§ **The task**: Please print each record below exactly as it is written.

§ **Material provided**:
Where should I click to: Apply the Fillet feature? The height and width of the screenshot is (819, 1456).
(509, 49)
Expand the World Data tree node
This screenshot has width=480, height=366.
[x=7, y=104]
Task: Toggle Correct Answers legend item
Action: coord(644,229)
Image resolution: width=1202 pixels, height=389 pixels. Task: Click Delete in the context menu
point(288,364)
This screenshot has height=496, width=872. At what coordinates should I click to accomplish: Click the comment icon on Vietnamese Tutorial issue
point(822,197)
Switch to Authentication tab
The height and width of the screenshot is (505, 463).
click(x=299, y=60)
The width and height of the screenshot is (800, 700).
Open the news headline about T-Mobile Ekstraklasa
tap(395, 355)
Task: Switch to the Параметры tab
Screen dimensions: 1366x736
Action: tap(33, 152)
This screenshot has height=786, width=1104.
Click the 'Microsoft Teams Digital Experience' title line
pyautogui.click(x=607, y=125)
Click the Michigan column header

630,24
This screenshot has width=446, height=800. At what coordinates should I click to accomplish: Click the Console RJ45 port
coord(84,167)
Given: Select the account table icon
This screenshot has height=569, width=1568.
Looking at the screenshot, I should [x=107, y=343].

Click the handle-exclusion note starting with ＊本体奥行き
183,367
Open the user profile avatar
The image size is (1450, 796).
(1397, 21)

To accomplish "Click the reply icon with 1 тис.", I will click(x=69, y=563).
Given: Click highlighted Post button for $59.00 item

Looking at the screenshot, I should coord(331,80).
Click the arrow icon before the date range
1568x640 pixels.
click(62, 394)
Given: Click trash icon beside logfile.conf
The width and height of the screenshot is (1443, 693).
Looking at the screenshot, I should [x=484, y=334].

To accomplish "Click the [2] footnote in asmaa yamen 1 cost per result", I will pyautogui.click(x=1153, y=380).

§ **Reply**:
Where should I click to: Apply the Fillet feature? The height and width of the screenshot is (819, 1456).
(509, 49)
Expand the World Data tree node
This screenshot has width=480, height=366.
[x=7, y=104]
Task: Toggle Correct Answers legend item
Action: coord(644,229)
Image resolution: width=1202 pixels, height=389 pixels. Task: Click Delete in the context menu
point(288,364)
This screenshot has height=496, width=872. At what coordinates should I click to accomplish: Click the comment icon on Vietnamese Tutorial issue
point(822,197)
Switch to Authentication tab
The height and width of the screenshot is (505, 463).
click(x=299, y=60)
The width and height of the screenshot is (800, 700).
Open the news headline about T-Mobile Ekstraklasa
tap(395, 355)
Task: Switch to the Параметры tab
Screen dimensions: 1366x736
Action: tap(33, 152)
This screenshot has height=786, width=1104.
Click the 'Microsoft Teams Digital Experience' title line
pyautogui.click(x=607, y=125)
Click the Michigan column header

630,24
This screenshot has width=446, height=800. At what coordinates should I click to accomplish: Click the Console RJ45 port
coord(84,167)
Given: Select the account table icon
This screenshot has height=569, width=1568.
Looking at the screenshot, I should [x=107, y=343].

Click the handle-exclusion note starting with ＊本体奥行き
183,367
Open the user profile avatar
The image size is (1450, 796).
(1397, 21)

To accomplish "Click the reply icon with 1 тис.", I will click(x=69, y=563).
Given: Click highlighted Post button for $59.00 item

Looking at the screenshot, I should coord(331,80).
Click the arrow icon before the date range
1568x640 pixels.
click(62, 394)
Given: Click trash icon beside logfile.conf
The width and height of the screenshot is (1443, 693).
Looking at the screenshot, I should [x=484, y=334].

To accomplish "Click the [2] footnote in asmaa yamen 1 cost per result", I will pyautogui.click(x=1153, y=380).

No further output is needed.